Photo of La Placita by ~db~ via LAist's flickr pool.
Santa Clarita, the city off the 5 freeway that claims home to Magic Mountain, is a family-oriented community with a mile-wide red streak in a decidedly blue state. And there’s definitely another divide between race and class in the area -- and it turns unseemly every once in awhile. Here’s one of those occasions.
While flipping through the pages of Inside SCV, a glossy local magazine, and we spotted this interview with Tim and Donna Borruel, founders of Legacy Christian Academy, a private Christian school in the area that boasts the “highest standardized test scores in the SCV.”
What’s the secret to their success? Check out the response:
…There are a lot of good things that public school can offer some children. However, we wanted to focus on ‘quality education and academic acceleration.’ Our program eliminates three big factors: non-English speaking students; behavior problem students and severely learning-deficient students. This gives our teachers a homogenous group to teach and we can bring them along quicker and provide more depth.[empahsis added]

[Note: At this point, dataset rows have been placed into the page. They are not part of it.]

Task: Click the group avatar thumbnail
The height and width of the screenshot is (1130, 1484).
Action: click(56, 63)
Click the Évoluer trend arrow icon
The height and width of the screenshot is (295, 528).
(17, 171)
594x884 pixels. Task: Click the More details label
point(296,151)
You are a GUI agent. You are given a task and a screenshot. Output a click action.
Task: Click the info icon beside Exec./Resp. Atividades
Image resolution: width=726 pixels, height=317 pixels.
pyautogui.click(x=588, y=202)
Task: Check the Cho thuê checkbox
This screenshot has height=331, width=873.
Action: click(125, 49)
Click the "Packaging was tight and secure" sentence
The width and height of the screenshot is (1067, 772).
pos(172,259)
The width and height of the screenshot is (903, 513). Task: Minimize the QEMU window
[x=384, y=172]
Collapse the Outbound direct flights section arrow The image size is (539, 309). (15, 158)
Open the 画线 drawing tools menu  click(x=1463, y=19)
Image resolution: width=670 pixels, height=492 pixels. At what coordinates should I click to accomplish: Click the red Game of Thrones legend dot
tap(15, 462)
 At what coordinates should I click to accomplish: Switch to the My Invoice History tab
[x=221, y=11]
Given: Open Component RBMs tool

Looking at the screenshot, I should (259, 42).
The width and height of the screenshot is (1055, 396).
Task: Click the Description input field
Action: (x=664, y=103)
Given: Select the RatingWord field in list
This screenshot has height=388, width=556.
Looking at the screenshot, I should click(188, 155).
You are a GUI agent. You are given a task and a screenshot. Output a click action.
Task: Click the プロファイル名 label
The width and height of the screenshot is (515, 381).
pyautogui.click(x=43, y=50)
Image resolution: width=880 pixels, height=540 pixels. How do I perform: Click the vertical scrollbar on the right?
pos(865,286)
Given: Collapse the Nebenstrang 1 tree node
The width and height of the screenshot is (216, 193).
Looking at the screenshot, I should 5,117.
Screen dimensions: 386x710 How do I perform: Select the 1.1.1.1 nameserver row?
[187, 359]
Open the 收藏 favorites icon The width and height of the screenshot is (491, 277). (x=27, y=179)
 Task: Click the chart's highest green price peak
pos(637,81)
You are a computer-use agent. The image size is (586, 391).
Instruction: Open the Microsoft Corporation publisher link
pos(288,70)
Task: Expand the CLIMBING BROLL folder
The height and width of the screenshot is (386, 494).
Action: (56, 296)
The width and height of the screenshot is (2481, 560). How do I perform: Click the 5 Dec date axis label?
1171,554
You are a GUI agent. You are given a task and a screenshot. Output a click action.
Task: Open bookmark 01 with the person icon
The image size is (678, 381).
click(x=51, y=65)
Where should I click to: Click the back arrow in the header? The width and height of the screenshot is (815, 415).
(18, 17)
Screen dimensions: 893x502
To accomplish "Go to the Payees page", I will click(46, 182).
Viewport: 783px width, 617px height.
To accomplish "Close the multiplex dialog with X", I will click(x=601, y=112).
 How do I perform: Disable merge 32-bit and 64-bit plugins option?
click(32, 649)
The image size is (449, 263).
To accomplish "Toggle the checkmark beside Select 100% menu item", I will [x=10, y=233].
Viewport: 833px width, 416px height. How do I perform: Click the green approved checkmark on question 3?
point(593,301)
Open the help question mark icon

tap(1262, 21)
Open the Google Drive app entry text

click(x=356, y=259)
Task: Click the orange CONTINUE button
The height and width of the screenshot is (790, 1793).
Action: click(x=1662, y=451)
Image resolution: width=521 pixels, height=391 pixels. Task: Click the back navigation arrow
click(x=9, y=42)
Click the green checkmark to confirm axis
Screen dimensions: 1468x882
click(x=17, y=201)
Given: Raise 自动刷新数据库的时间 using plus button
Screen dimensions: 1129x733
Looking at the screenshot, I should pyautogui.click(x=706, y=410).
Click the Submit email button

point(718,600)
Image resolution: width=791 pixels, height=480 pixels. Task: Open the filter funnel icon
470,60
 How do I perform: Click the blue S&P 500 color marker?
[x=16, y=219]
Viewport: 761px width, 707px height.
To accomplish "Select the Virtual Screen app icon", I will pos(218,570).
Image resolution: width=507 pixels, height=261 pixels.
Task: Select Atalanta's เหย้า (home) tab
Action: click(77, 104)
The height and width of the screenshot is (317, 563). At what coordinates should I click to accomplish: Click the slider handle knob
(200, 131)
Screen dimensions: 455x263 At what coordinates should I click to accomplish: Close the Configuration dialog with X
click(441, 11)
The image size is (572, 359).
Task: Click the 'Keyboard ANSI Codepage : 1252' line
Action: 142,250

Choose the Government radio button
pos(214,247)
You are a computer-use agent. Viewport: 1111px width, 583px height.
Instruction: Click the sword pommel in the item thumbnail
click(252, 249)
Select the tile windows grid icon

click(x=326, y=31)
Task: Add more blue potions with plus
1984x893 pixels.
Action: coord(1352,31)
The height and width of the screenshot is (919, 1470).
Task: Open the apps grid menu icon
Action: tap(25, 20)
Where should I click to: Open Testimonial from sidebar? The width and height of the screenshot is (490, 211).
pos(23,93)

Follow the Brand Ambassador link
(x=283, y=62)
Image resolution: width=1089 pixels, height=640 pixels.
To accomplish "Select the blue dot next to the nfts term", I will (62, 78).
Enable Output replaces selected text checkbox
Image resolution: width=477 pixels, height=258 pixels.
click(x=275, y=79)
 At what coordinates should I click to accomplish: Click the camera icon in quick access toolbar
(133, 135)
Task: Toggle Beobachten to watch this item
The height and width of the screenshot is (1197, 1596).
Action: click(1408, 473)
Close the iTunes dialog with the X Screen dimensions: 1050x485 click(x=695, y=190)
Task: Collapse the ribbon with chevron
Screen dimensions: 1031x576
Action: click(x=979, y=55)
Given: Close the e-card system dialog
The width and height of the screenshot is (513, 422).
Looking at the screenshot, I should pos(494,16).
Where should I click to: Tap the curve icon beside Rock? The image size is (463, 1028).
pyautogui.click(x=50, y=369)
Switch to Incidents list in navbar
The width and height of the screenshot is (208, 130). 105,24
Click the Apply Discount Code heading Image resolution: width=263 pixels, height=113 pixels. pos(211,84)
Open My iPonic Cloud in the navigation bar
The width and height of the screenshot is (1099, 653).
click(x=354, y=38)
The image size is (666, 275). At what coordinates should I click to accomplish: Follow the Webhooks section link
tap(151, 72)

So it’s a private school and they can make up their own rules, right? Keeping out kids who may be brilliant but can't speak English or those who may be in trouble in order to keep a more homogeneous population, doesn't sound very Christian-like to us. After all, Jesus Christ purportedly hung out with the outcasts--prostitutes, lepers, et al--of his own society.
So maybe the school's founders might want to re-think about the legacy they're leaving their own students.




mmm homogeneous... always the key to standardized success
whaaaaat??! that is outrageous. what always fascinates me though, is how willing these people are to talk about it - even BOAST about it - in public. like, to press. as if what they're doing is a good thing. although i guess to a lot of people in that community, it is.
It's like stacking the deck. Of course they're going to have the highest test scores; they're cheating by removing anyone who might get a low one.
Incredible.
This isn't new or limited to SCV. It pretty much the modus operandi of private schools everywhere. I can tell you, after going to several Catholic schools around LA county for my entire school years, private schools are not compelled to take or keep any students they deem unfit.
This does make some sense. A Catholic school shouldn't have to teach a Pentecostal religious curriculum. And such schools of lesser means may not have the resources to accommodate students with learning disabilities, or special needs. Unfortunately, such selectivity is also often used somewhat dishonestly to sell and/or maintain positive academic numbers. And public schools are usually not in a position to be so selective, and are compelled to school just about any student who walks in the door, regardless of ability or temperament.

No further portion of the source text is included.